Later in the article is this quote:



> The situation was highly unusual in Europe, where airlines are tightly regulated, said Sue Ockwell, a crisis management expert at Travel PR.
> "It's a bit like, well, boarding a train and saying that you can't go on because they've cut the electricity off because they haven't paid the bill," Ockwell said.


Almost makes one wonder if Ms. Ockwell has been following the Amtrak debate in Congress.


----------



## Anderson (Nov 18, 2011)

Mind you, I hate flying, but given the likely cost of that trip, I'd have been inclined to simply take an impromptu train trip from Vienna to Britain and then sue the airline for what was very likely a breach of the contract of carriage, demanding both a refund and the coverage of the cost of a basic rail ticket from Vienna to, in this case, Birmingham.

I'm actually wondering if anybody had the idea to simply take their bags, walk off, and take the train out of Vienna. Checking the math and a reference of Vienna-London fares (I'm assuming the "regular" fare, which I presume to be the "walk-up" fare), even absent the principle of the matter, it's almost a break-even proposition...and yes, I'd be burning up the phone to my solicitor (hey, it's Britain) while en route. Of course, I'm also wondering what the airline would have done if a bunch of passengers had thought to do that.


----------



## Devil's Advocate (Nov 18, 2011)

Although it's pretty amazing I don't believe this story has any bearing on Amtrak or on us. It's not a legacy airline. It's not a discount airline. It's not even a lowly Ryanair or Spirit type of nickle-and-dime airline. It's a statistically insignificant second tier chartered service sold through a third party reseller that 99.99% of us have never heard of and will probably never encounter in all our travels. There are plenty of important developments happening in the aviation world at the moment, but I'm inclined to say this isn't one of them. Presumably the lack of scheduled service allowed these bozos to slip through the regulations that protect most airline passengers heading in or out of Europe, but my guess is that those loopholes will be receiving renewed interest after this mess.


----------



## Anderson (Nov 18, 2011)

Texas Sunset said:


> Although it's pretty amazing I don't believe this story has any bearing on Amtrak or on us. It's not a legacy airline. It's not a discount airline. It's not even a lowly Ryanair or Spirit type of nickle-and-dime airline. It's a statistically insignificant second tier chartered service sold through a third party reseller that 99.99% of us have never heard of and will probably never encounter in all our travels. There are plenty of important developments happening in the aviation world at the moment, but I'm inclined to say this isn't one of them. Presumably the lack of scheduled service allowed these bozos to slip through the regulations that protect most airline passengers heading in or out of Europe, but my guess is that those loopholes will be receiving renewed interest after this mess.
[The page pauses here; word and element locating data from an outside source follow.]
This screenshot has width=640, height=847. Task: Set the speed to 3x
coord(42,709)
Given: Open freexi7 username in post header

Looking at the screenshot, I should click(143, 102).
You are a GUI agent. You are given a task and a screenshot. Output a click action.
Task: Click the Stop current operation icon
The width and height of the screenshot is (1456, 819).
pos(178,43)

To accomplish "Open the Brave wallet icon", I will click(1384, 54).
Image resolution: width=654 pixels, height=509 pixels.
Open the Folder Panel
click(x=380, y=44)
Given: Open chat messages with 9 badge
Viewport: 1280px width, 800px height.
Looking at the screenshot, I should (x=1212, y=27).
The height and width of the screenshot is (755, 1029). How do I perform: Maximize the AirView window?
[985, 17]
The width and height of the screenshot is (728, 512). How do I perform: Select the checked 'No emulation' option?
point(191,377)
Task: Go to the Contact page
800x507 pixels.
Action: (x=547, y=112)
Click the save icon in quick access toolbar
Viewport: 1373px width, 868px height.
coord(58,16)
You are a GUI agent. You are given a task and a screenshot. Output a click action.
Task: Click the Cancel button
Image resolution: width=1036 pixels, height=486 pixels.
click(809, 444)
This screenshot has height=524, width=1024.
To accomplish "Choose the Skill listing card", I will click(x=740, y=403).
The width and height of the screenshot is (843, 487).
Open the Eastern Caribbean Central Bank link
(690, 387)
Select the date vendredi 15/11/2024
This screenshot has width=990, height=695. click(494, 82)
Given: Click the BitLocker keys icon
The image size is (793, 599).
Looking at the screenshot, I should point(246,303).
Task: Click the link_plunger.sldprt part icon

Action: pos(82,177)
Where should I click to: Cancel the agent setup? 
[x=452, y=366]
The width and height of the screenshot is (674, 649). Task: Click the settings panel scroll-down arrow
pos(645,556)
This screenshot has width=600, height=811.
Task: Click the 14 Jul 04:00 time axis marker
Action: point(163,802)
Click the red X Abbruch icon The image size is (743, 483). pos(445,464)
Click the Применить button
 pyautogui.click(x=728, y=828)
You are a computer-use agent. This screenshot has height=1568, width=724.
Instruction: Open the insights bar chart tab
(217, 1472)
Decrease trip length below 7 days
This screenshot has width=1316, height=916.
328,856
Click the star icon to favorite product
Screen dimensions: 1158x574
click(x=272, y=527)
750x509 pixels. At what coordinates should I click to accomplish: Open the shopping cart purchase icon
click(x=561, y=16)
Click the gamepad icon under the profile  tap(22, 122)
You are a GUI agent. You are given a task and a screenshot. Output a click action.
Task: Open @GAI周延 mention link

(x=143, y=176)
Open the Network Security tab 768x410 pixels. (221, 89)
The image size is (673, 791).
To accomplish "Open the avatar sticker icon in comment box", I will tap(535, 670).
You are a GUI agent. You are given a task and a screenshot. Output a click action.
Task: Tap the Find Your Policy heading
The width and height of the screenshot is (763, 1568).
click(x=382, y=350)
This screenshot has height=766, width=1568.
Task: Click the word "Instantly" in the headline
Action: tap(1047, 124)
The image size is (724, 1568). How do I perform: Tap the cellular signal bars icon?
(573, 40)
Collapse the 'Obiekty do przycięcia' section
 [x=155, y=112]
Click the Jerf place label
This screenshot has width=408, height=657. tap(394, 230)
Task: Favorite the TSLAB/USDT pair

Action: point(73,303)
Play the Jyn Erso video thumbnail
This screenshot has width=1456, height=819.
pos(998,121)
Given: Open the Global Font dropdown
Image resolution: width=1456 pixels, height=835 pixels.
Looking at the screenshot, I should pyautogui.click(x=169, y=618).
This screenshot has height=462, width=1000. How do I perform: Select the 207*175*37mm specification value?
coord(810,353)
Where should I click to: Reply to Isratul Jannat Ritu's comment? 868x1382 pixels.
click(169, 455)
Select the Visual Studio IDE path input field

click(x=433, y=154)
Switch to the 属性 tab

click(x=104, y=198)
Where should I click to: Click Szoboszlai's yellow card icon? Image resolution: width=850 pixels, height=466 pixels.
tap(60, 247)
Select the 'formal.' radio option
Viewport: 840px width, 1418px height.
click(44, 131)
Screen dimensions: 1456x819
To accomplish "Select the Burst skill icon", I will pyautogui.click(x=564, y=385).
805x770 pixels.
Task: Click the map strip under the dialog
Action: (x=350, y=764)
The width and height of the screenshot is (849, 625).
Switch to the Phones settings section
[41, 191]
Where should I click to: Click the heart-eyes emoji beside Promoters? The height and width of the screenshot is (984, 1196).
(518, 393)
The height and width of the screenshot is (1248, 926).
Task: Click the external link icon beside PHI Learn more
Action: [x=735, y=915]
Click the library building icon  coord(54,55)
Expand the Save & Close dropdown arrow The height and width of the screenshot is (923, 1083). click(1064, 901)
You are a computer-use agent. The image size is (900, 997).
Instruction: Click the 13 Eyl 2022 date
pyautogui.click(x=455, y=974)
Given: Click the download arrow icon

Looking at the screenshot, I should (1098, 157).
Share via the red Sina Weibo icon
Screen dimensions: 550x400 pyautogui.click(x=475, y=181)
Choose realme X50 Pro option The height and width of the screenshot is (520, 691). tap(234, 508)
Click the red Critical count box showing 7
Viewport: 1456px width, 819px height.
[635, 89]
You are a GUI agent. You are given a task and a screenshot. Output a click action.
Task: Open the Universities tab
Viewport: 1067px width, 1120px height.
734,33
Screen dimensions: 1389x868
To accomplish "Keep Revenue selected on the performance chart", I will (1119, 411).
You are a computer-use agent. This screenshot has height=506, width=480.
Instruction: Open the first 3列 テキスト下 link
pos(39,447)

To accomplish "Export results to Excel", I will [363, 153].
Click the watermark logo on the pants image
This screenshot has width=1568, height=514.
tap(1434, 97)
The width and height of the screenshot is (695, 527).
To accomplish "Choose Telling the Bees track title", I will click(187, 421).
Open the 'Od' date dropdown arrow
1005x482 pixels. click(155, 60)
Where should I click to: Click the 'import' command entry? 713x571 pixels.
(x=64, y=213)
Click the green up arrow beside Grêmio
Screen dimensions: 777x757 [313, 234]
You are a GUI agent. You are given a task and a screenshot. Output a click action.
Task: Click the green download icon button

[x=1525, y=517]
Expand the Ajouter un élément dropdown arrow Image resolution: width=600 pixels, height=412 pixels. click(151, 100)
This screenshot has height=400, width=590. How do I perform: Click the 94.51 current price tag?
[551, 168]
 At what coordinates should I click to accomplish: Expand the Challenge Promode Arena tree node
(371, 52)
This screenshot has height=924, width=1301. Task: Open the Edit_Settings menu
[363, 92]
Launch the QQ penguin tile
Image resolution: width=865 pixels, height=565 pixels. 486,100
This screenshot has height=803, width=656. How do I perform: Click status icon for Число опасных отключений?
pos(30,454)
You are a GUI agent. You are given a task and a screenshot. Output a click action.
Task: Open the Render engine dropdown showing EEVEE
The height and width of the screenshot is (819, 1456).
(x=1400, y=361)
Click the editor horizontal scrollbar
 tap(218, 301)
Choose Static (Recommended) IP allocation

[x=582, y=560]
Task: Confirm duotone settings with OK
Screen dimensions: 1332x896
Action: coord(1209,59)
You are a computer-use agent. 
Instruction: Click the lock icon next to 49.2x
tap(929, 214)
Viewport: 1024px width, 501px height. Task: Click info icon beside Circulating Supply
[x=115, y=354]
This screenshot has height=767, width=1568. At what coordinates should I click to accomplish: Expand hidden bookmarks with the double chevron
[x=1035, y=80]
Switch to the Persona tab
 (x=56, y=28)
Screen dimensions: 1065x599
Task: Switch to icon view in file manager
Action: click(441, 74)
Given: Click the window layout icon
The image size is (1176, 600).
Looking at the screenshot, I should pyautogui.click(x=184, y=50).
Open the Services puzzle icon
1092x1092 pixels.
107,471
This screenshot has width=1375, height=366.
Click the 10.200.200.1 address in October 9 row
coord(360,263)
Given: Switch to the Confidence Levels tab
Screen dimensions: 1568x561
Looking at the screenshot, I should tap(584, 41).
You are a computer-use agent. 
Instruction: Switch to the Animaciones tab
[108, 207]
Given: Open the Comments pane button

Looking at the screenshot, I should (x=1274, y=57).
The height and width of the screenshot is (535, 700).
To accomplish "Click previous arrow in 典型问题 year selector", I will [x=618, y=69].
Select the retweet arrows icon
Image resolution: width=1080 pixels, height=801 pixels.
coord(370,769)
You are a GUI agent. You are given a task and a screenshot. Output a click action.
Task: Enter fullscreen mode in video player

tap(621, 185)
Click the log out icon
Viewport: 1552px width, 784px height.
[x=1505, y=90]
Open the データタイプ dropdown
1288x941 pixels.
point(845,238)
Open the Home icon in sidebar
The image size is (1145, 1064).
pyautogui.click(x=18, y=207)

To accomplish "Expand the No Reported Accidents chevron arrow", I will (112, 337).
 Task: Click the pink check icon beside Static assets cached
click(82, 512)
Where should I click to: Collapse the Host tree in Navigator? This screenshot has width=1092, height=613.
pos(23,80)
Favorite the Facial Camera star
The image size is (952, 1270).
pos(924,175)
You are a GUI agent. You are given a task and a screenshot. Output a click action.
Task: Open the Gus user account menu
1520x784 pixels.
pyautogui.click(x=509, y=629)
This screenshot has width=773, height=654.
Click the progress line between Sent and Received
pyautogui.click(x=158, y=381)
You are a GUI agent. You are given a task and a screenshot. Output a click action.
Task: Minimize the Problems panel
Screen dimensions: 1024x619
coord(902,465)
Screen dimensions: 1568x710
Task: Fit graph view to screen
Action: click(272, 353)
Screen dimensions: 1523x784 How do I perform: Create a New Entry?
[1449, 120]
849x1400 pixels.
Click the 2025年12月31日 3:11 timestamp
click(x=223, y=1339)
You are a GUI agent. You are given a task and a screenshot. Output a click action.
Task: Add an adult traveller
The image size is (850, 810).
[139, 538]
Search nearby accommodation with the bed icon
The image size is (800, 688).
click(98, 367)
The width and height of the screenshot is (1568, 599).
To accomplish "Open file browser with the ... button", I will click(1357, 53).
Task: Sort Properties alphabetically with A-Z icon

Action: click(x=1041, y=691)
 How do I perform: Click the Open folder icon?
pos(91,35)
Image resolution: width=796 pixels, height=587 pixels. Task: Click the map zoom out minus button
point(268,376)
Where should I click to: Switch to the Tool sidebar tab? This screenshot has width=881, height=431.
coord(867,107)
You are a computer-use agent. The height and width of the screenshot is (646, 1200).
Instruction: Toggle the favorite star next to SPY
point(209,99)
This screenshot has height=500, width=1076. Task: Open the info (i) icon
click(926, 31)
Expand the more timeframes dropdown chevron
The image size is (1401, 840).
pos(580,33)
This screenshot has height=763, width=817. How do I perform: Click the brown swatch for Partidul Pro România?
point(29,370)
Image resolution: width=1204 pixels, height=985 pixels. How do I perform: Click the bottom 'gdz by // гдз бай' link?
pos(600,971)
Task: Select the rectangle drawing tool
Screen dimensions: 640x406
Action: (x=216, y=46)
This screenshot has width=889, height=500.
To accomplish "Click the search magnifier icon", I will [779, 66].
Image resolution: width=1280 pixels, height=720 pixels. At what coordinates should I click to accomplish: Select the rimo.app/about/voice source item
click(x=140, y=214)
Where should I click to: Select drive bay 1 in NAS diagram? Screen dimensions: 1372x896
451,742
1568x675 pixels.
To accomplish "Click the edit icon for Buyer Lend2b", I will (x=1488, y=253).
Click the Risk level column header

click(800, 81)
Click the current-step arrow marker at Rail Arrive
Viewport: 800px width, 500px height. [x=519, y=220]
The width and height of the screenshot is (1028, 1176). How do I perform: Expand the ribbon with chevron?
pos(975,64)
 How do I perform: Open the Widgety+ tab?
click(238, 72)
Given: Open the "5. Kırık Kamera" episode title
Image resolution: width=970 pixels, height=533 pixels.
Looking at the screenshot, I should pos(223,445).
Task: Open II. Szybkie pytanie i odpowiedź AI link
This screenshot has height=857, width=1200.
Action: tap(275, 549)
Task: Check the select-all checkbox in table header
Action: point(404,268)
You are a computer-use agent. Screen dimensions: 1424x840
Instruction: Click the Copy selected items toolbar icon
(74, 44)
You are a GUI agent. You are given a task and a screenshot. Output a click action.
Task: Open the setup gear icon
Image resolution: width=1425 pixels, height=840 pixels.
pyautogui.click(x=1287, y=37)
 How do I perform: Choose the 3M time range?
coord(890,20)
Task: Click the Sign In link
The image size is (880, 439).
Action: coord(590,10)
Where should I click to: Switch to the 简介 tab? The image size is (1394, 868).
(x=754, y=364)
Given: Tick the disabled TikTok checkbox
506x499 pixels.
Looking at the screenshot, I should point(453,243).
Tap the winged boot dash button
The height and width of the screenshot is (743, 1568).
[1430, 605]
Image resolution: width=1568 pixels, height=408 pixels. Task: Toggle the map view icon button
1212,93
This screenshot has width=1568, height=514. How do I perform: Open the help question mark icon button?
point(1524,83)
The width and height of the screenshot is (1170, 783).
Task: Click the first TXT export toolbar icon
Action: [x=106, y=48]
It does seem like an odd loophole. Then again, I'm left wondering what would have happened if an authority had been contacted on the spot (say, someone had called the police alleging extortion).


----------



## jis (Nov 18, 2011)

Anderson said:


> Checking the math and a reference of Vienna-London fares (I'm assuming the "regular" fare, which I presume to be the "walk-up" fare), even absent the principle of the matter, it's almost a break-even proposition...


As long as no cost is incurred due to the considerable additional time involved. If time consumed matters then it becomes a far from breakeven proposition.


----------